Peut-être rencontre-t-on rarement, dans des esprits de la trempe de celui de M***, une sensibilité fine et délicate, ou du moins ces dons naturels sont en grande partie absorbés par des travaux sérieux et des études approfondies. De là l’idée, devenue proverbiale, qu’à la philosophie s’allie toujours l’insensibilité ; de là vient que, dans le langage usuel, on se sert souvent indistinctement de ces deux expressions. Quelques personnes ont reproché à notre philosophe d’être froid, et sans émotion : mais tout le monde s’est accordé à reconnaître la douceur de ses manières, et il est sûr que, s’il se laissait difficilement aller à la pitié, du moins il était aisé d’exciter sa bienveillance.

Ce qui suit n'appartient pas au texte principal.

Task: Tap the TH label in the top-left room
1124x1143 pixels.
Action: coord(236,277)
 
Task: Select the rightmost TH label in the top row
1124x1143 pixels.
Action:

Un matin qu’il se livrait à ses études, qui ont étonné le monde, une vieille domestique qui lui servait de ménagère vint lui dire qu’un monsieur âgé et sa fille étaient arrivés la veille au soir dans le village ; qu’ils se rendaient dans quelque pays éloigné, et que le père avait été subitement saisi la nuit de douleurs et d’une fièvre dangereuse, que les maîtres de l’auberge où ils étaient descendus regardaient comme mortelle ; qu’en l’absence du chirurgien du village, on l’avait envoyé chercher, comme ayant quelque connaissance en médecine :

– C’est vraiment désolant, ajoutait-elle, de voir le bon vieillard s’affliger encore plus de la peine de sa fille que de ses propres douleurs.

Son maître laissa tomber le volume qu’il tenait à la main, et rompit le fil des idées et des inspirations qu’il y trouvait. Il quitta sa robe de chambre pour mettre un habit, et suivit sa gouvernante à l’appartement du malade.

Quoique ce fût la meilleure chambre de la petite auberge, elle était cependant fort triste. M*** fut obligé de se baisser pour y entrer, et pour passer sous des solives qui n’étaient pas blanchies, et que couvraient des toiles d’araignées ; il n’y avait d’autre plancher que la terre. Au bout de l’appartement, le malade était couché sur un grabat, au pied duquel sa fille était assise. Elle était vêtue d’une robe blanche, et sa tête, penchée sur son père, laissait retomber de belles boucles de cheveux noirs ; elle était si occupée du malade, que, pendant quelques instants, elle n’apercevait ni M*** ni sa gouvernante.

– Mademoiselle, dit enfin celle-ci d’une voix douce.

La jeune personne, en se retournant, montra l’une des plus belles figure du monde ; le chagrin se lisait dans ses traits, mais non l’abattement ; et quand elle vit l’étranger qu’avait amené la vieille femme, elle rougit, puis l’accueillit avec la politesse qui lui était naturelle, et dont son affliction ne la pouvait distraire entièrement. Notre philosophe se sentit ému. Ce n’était pas temps de faire des compliments ; il offrit en peu de mots ses services.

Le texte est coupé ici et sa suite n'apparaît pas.